Les nouvelles dispositions sont applicables aux procès déjà en cours, ceux par conséquent qui n’ont pu faire l’objet d’une conciliation. L’assignation a été délivrée, mais il existe une possibilité que les parties s’entendent pour mettre fin à leur conflit, et pour écrire ensemble les termes de leur accord.

Lorsque le juge s’aperçoit que cette possibilité existe, il peut décider d’office qu’elles seront convoquées à une audience dite « audience de règlement amiable ». Bien entendu, il ne s’agit pas de contraindre des adversaires qui ne le souhaiteraient pas, à se trouver à nouveau face à face. Avant de prendre sa décision, le juge doit recueillir l’avis des plaideurs.

L’initiative de la demande d’audience de règlement amiable appartient également à chacune des parties. Le juge n’est cependant pas obligé d’y faire droit.

Le juge qui dispose de la faculté de recourir à la procédure de règlement amiable est le président du tribunal judiciaire lorsque l’affaire vient à l’audience d’orientation, mais aussi le juge de la mise en état, ou encore le juge des contentieux de la protection saisi en référé. Le juge de la mise en état peut même, après qu’une ordonnance de clôture ait été prise, révoquer cette ordonnance, après avoir recueilli l’avis des parties, et décider de les faire convoquer à une audience de règlement amiable.

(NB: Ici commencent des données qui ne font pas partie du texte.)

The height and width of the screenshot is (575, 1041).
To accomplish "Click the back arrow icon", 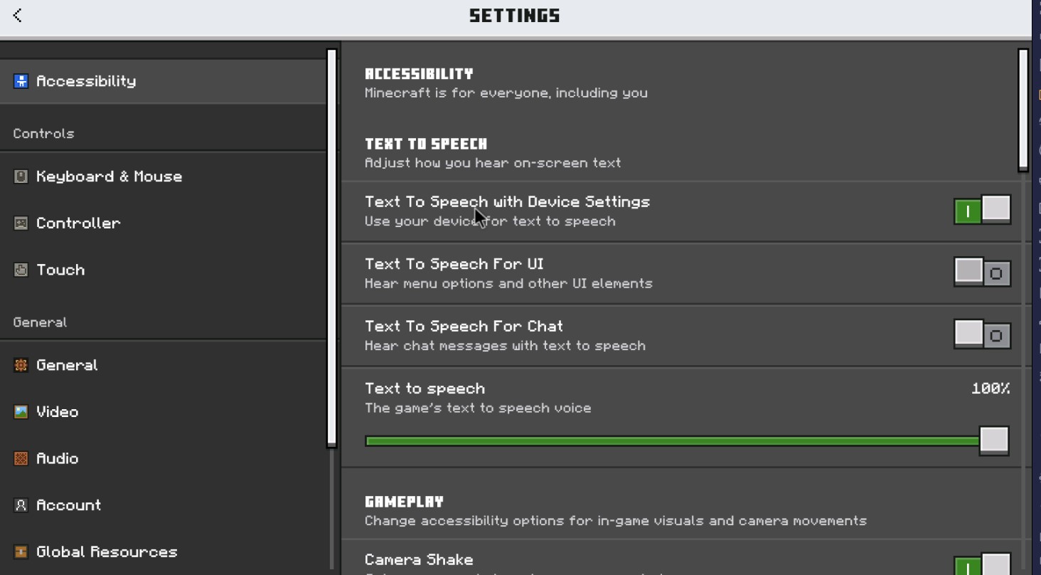I will coord(18,15).
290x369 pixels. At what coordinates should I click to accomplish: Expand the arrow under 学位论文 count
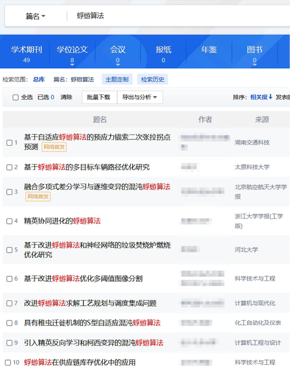point(72,65)
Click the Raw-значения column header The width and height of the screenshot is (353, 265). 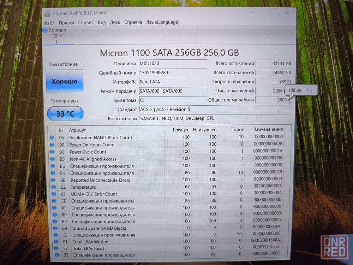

Les contentieux, dans lesquels cette convocation à l’audience de règlement amiable est permise, sont ceux qui concernent les droits dont les parties ont la libre disposition, ceux qui, selon la vieille expression, sont dans le commerce. Il s’agit des litiges dont l’objet est pécuniaire, et qui porte sur des créances, des contrats (bail, vente, transport, dépôt, etc.) ou des droits réels (notamment la propriété). Les litiges qui concernent le droit de la famille (divorce, autorité parentale, etc.) sont exclus du recours au règlement amiable. Le juge, d’office ou à la demande d’une partie, dans les matières éligibles au règlement amiable, peut décider que les parties seront convoquées à une audience de règlement amiable. La convocation appartient au greffe de la juridiction, qui peut user pour ce faire de « tout moyen ».

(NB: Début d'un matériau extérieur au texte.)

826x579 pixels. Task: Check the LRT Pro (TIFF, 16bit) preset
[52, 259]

La tenue de l’audience de règlement amiable

Les parties doivent comparaître en personne, c’est là une condition essentielle pour qu’elles puissent s’entendre directement, sans intermédiaire. Lorsque le litige est de ceux pour lesquels la représentation par un avocat est obligatoire, les avocats seront présents, mais seulement pour assister leurs clients. Dans les situations où la représentation n’est pas obligatoire, les parties ont la possibilité de se faire assister par un avocat, ou par certaines personnes qui leur sont liées par des relations de famille ou d’alliance, ou encore par leurs salariés. L’audience se tient en chambre du conseil, c’est-à-dire à huis clos, et sans la présence d’un greffier. Ce qui est dit, fait ou écrit au cours de cette audience est confidentiel. Il faut que les parties puissent s’exprimer sans retenue, ce qui serait impossible si l’on pouvait leur opposer dans la suite de la procédure, certaines de leurs déclarations ou des révélations qu’elles seraient amenées à faire. À ce principe, trois exceptions :

- l’accord des parties ;

- des raisons impérieuses d’ordre public, ou qui tiennent à l’intérêt supérieur de l’enfant ou à l’intégrité physique ou psychologique d’une partie ;

- enfin, bien sûr, si la révélation de l’existence de l’accord, ou la divulgation de son contenu est nécessaire pour sa mise en oeuvre ou son exécution.

Le deuxième cas d’exclusion de la confidentialité s’explique parce qu’à l’occasion d’un conflit dont l’enjeu est tout matériel, d’autres faits, qui ne concernent pas des intérêts pécuniaires, peuvent être découverts.

L’audience de règlement amiable, c’est un point essentiel, se tient sous la présidence d’un juge qui n’aurait pas été appelé à siéger dans la formation de jugement, si le conflit allait jusqu’à l’audience de jugement.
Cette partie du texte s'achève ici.